No group differences were detected in SF-12 scores at baseline and over time.

Among CTEPH patients, those who underwent PTE were younger and more often male. Compared with medication-based treatment, the PTE group had worse E10 scores, but better cardiac function and exercise capacity. After surgery, PTE was associated with improved health-related quality of life.

Moreover, during 1,585 person-years of follow-up, people with CTEPH had significantly higher rates of all-cause hospitalizations (excluding those related to PTE) than IPAH patients, after adjusting for potential influencing factors. Person-years consider the number of people in a study as well as the amount of time they spent in the study.

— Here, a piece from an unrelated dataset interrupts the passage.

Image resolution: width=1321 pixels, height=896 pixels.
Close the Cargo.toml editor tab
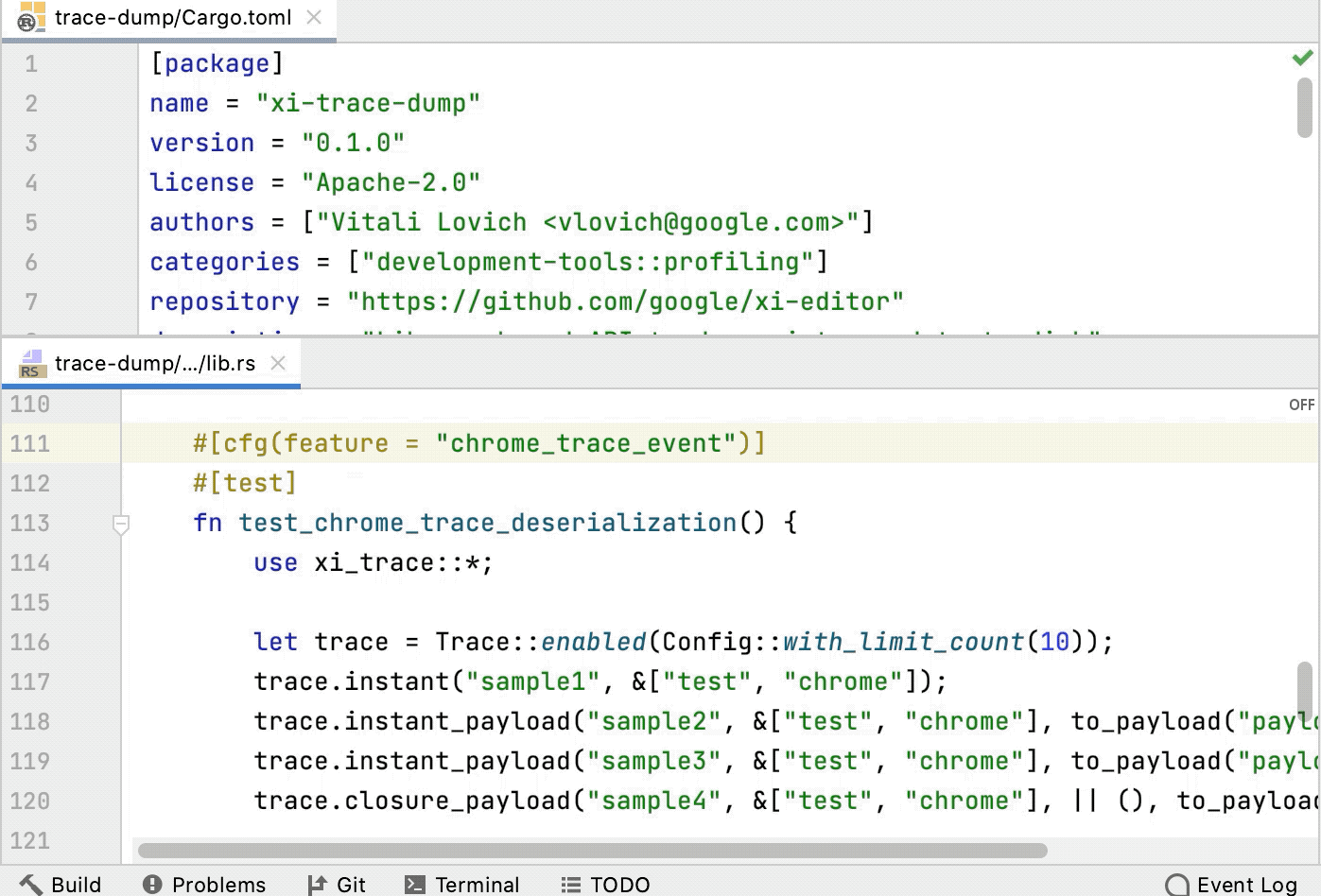pos(312,16)
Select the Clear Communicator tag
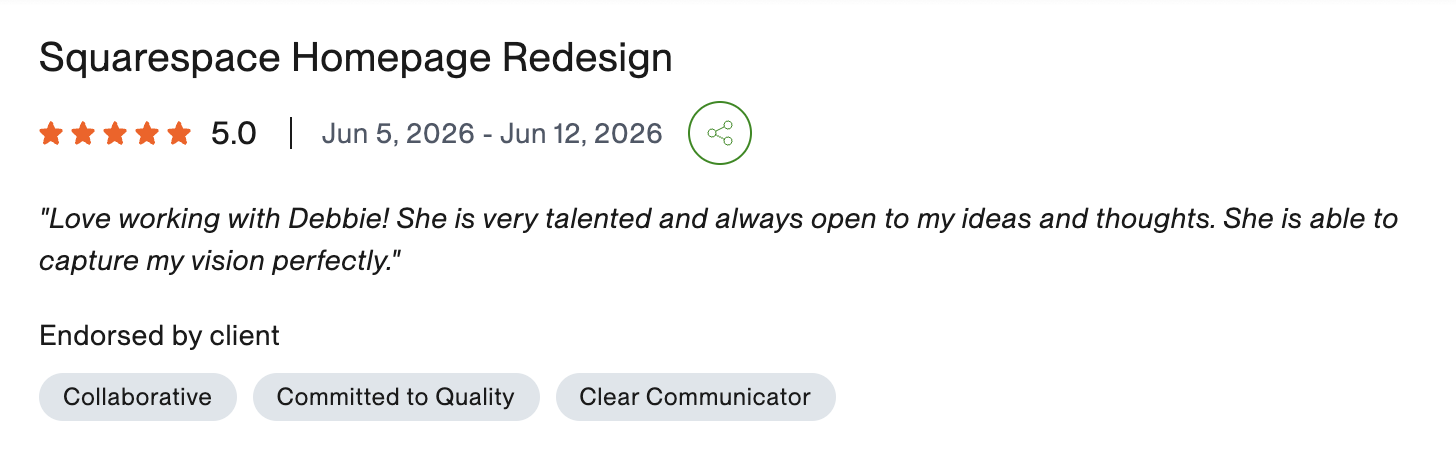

This result may reflect the higher rate of simultaneous health conditions (comorbidities) and bleeding-related complications among CTEPH patients, or may reflect admissions for BPA, according to the investigators. The reported worse baseline quality of life also may be linked to older age and higher rates of comorbidities.

However, data on simultaneous conditions and BPA were not collected in PHAR at the time of the analysis, nor were the patients’ reasons for not undergoing PTE surgery (eligibility issues and refusal), limiting the study’s conclusions, the team emphasized.

Notably, to address some of these limitations, BPA data is being recorded from June 2020.

“The worse baseline quality of life and higher hospitalization rate of CTEPH patients present an opportunity for improvement in clinical management of these patients,” the researchers concluded.